Od 16 lat w amerykańskiej stacji NBC wyświetlany jest reality show The Biggest Loser. Uczestnikami są ekstremalnie otyłe osoby, które konkurują między sobą o to, która więcej schudnie. Choć sędziowie oceniają procentowy spadek początkowej wagi, w centrum zainteresowania są intymne szczegóły tego, jak uczestnicy doprowadzili się do monstrualnych kształtów.
Jak można się domyślić, szybkie zmiany w wadze na potrzeby programu, gdzie motywacją są sława i pieniądze, nie są trwałe. Przy braku zmiany trybu życia na zdrowszy efekt jo-jo jest nieunikniony. Ostatnio jednak uczestniczki programu zdradziły mroczniejszą stronę kulis reality show.
Suzanne Mendonca, która wystąpiła w 2. sezonie programu w 2005 roku straciła 41 kilogramów, ale od tamtej pory wróciła do starej wagi. Rulon Garner, uczestnik z 2011 roku opuścił program po zrzuceniu 78 kilogramów. Teraz twierdzi, że producenci grozili mu, że "zniszczą jego dobre imię". Od udziału w show oboje borykają się z problemami zdrowotnymi.
U 36-letniej Suzanne zdiagnozowano początki cukrzycy, musi też brać leki na ciśnienie krwi. 44-letni Garner od czasu nagrywania odcinków programu boryka się z trwałymi uszkodzeniami w karku, które były efektem karnych ćwiczeń, jakie dostawał. Mendonca próbuje ujawnić koszmar, jaki rozegrał się za kulisami programu. Twierdzi, że celem była wyłącznie oglądalność, a nie zdrowie uczestników:
NBC nigdy nie pokazało zjazdu uczestników po programie. Dlaczego? Bo wszyscy znów jesteśmy grubi.
Dla kobiety, która ważyła 104 kilo na początku programu i nie miała sportowego przygotowania, ciężki program ćwiczeń był wykańczający.
Spożywałam jedzenie dla bobasów. Owijałam się torbami na śmieci, żeby się pocić - wspomina przygotowania do występów. Wszyscy chodziliśmy na saunę po sześć godzin dziennie... Ćwiczyliśmy po cztery godziny każdego dnia. Ludzie mdleli w gabinecie lekarza.

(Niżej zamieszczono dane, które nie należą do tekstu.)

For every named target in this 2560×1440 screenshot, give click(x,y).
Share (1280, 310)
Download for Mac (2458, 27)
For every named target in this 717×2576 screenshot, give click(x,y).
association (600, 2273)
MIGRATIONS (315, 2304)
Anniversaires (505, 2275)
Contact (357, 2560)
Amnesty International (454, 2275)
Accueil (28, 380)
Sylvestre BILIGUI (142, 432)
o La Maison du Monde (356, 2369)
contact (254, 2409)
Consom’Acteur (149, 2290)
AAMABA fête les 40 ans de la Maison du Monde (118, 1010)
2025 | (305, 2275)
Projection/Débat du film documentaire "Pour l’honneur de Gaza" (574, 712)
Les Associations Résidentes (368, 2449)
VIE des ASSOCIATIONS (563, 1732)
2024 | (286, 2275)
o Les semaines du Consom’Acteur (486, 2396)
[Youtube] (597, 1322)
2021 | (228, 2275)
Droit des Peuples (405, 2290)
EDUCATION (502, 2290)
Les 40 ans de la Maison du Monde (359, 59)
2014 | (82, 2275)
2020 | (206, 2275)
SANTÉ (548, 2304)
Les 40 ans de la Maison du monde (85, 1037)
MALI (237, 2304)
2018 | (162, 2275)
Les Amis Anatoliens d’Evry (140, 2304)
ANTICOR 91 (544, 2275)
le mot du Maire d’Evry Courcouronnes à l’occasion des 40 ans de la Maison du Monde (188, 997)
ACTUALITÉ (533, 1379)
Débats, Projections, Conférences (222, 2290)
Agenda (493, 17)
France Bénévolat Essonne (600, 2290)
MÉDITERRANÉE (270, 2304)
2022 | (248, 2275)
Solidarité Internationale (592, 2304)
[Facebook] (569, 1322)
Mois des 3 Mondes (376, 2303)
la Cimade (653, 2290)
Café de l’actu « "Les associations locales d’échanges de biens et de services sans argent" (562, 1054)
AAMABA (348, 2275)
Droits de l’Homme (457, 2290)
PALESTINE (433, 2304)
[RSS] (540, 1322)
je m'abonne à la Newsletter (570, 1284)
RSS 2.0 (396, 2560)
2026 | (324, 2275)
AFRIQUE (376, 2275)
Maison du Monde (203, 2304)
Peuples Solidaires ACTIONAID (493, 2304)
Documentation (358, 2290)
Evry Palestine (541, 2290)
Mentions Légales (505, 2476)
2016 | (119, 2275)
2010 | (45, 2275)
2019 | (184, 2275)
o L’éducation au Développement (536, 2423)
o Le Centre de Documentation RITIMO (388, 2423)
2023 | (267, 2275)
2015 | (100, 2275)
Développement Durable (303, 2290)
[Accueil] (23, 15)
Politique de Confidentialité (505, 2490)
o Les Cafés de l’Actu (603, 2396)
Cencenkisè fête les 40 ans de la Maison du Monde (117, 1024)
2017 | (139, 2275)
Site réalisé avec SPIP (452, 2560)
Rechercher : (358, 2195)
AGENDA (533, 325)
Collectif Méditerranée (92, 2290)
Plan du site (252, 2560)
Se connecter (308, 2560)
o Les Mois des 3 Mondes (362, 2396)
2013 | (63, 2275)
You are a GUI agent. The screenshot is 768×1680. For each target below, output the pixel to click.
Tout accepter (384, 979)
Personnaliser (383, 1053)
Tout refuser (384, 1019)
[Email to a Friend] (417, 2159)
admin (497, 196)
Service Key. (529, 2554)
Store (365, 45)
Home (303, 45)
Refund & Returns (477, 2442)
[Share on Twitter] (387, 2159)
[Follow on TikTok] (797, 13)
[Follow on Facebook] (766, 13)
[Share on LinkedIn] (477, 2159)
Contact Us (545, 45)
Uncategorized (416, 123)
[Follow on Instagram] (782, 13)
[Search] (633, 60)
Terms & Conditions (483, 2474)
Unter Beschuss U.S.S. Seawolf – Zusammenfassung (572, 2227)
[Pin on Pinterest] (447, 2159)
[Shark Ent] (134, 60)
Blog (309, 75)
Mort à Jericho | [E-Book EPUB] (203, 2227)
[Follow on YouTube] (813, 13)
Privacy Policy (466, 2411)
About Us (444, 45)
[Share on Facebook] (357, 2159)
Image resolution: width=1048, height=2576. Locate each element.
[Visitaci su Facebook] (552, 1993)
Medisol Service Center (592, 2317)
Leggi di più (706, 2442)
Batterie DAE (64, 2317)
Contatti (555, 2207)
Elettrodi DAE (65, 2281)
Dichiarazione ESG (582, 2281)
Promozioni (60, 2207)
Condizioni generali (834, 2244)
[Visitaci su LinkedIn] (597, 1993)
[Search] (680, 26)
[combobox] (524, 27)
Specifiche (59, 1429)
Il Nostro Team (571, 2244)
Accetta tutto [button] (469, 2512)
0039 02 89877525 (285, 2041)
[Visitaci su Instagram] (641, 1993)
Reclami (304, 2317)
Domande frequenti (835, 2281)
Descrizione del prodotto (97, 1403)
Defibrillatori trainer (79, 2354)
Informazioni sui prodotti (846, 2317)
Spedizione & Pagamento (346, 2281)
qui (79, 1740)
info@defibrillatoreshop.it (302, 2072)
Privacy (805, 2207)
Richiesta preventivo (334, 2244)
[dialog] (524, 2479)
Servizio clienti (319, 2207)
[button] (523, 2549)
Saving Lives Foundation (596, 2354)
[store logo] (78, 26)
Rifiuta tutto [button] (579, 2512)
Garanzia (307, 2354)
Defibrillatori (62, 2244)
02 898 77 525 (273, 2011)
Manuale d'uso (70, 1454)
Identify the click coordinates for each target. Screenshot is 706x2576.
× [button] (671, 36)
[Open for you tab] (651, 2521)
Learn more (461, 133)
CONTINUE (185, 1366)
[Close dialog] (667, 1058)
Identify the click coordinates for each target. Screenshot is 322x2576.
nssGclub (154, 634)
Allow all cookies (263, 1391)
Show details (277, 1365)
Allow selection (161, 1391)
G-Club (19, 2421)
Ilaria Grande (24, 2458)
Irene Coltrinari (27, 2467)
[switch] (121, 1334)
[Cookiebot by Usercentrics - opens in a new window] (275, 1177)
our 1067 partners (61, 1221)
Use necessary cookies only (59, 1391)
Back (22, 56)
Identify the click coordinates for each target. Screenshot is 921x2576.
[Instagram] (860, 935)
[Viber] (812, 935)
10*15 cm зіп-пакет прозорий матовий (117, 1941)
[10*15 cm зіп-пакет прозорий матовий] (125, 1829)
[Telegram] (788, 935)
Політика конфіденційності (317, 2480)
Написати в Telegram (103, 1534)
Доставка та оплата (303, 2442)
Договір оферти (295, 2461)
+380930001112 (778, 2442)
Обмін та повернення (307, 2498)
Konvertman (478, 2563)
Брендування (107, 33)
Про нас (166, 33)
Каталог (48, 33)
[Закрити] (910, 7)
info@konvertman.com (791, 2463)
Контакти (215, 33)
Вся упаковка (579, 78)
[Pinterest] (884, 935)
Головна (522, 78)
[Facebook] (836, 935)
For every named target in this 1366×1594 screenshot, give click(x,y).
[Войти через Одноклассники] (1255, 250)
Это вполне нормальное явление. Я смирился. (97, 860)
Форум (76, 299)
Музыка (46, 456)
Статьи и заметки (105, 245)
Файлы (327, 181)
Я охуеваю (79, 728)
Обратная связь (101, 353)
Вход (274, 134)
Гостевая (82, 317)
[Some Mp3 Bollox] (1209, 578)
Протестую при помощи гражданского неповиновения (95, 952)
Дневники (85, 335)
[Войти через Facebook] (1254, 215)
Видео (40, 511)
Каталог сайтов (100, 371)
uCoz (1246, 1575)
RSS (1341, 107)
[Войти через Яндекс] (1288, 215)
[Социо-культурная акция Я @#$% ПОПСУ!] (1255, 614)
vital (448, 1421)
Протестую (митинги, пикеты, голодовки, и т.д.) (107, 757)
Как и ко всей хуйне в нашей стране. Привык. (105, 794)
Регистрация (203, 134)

Jeszcze przed ujawnieniem problemów zdrowotnych byłych uczestników show wokół formatu rozegrał się jeszcze jeden skandal. Jeden z pierwszych bohaterów zdradził, że uczestnicy byli trzymani w swoich pokojach jak więźniowie, aby nie zdradzali nikomu swoich historii przewidzianych przez scenariusz. Ich laptopy były pod kontrolą, zabroniono im także kontaktowania się z rodzinami przez sześć tygodni.
NBC bardzo zdawkowo komentuje te zarzuty. W oficjalnym oświadczeniu stacja zapewnia tylko, że wszyscy uczestnicy byli "stale obserwowani i kontrolowani medycznie".
Myślicie, że takie "show" też do Polski? Boimy się, że mogłoby przebić popularnością Rolnik szuka żony. Na szczęście nie ma u nas chyba jeszcze tak wielu ekstremalnie otyłych osób.